We express our support for Les Soulèvements de la Terre (the Uprisings of the Earth ). These tens of thousands of young people mobilising to ensure land and water are shared fairly, which is an expression of the acute sense of responsibility that young people have in the face of social inequalities and the destruction of ecosystems.

We call on the French Government to cease its violations of human rights, and in particular of the rights recognised in the United Nations Declaration on the Rights of Peasants and Other Rural Workers (UNDROP), such as freedom of thought, opinion and expression, freedom of association and the right to participation.

We call on our member organisations and allied organisations to mobilise in support of the
Confédération Paysanne and social movements in France, in particular by sending letters to French embassies and the French government and by organising rallies in front of French embassies.

France: Confederation Paysanne and CETIM echo UN Expert group’s concern about criminalization of social movements by the French State.

By staff - La Via Campesina, June 17, 2023

UN EXPERTS’ COMMUNIQUE: Will the rights of trade unions and social and environmental movements be respected by the French government?

On 15 June 2023, seven independent experts from the United Nations expressed their concerni at allegations of excessive use of force during the recent demonstrations against pension reform and mega-water basin projects in France.

“Lack of restraint in the use of force against members of civil society who are peacefully demanding their participation in decision-making processes concerning their future, access to natural resources, protection of human rights, dignity and equality, would not only be anti-democratic, but deeply worrying for the rule of law”, the experts said.

The Confédération Paysanne and CETIM welcome this position and call on the French government to heed these warnings. The concerns expressed are in line with those we voiced in our submission to the UN experts on the occasion of the International Day of Peasant Struggles (17 April). Indeed, mega-basin projects are being carried out at the expense of the right to water of all peasants in the territories because they reinforce the problem of drought and the increasing scarcity of access to water. Peasant organizations and other sectors of civil society have mobilized to question these projects and demand respect for human and environmental rights, suffering unprecedented repression.

This communique from the UN experts has a very particular resonance, given that mobilizations are continuing around water and land issues in many areas, and at a time when the criminalization and repression of these mobilizations and of trade unions and social and environmental movements are still the order of the day.

Human rights issues, and more specifically the rights to water, food, freedom of expression and demonstration, cannot be scorned and repressed in this way.

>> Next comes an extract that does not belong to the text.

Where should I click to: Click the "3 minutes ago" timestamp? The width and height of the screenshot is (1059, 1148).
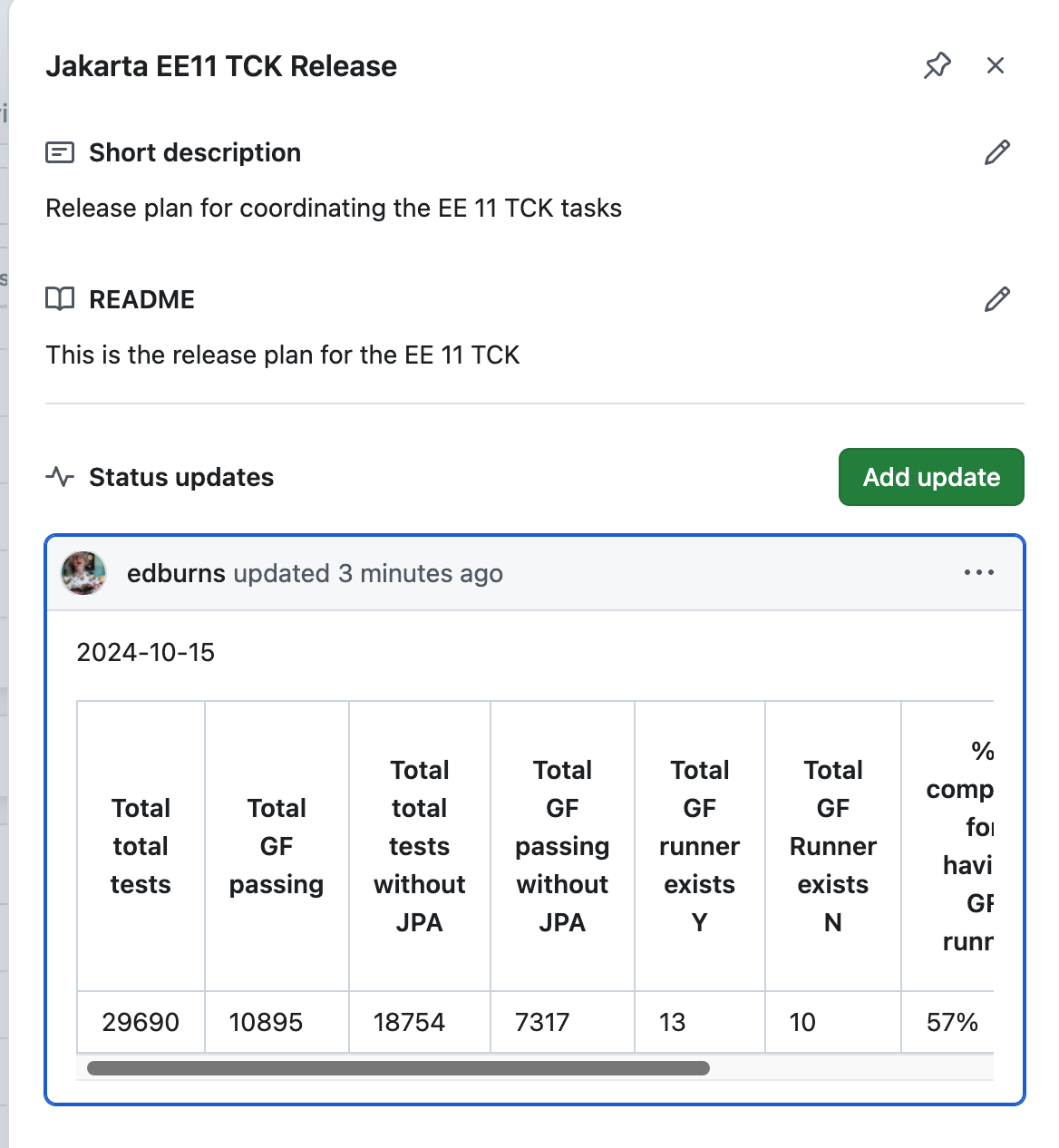(x=421, y=573)
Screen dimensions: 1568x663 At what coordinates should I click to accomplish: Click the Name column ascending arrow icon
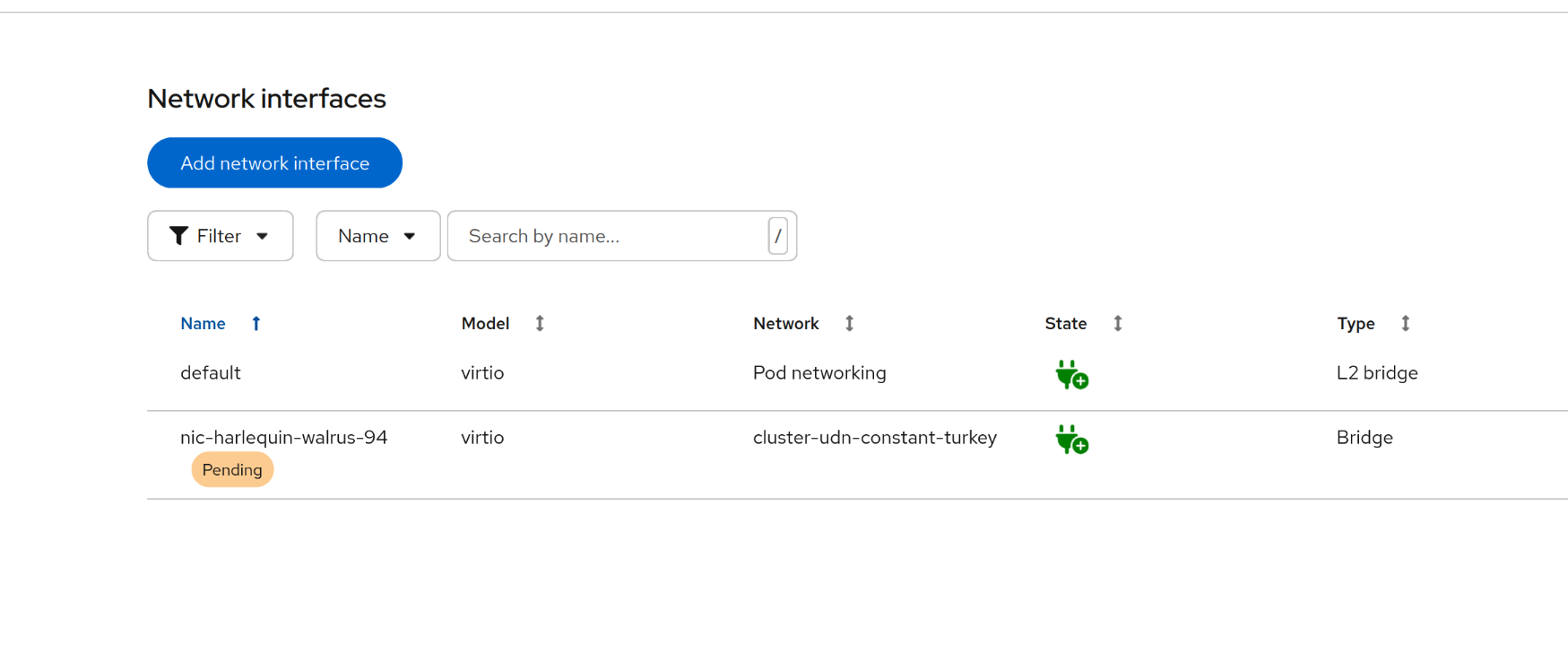256,324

We cannot accept the threats to dissolve the Soulèvements de la Terre movement. In view of the above, we urge the French authorities to honour their international human rights commitments, as recalled by the UN experts.

The Confédération Paysanne is continuing its trade union action to obtain a moratorium on mega-basin projects and for the establishment of a dialogue on the management and sharing of water in France, a sine qua non for the respect of human rights.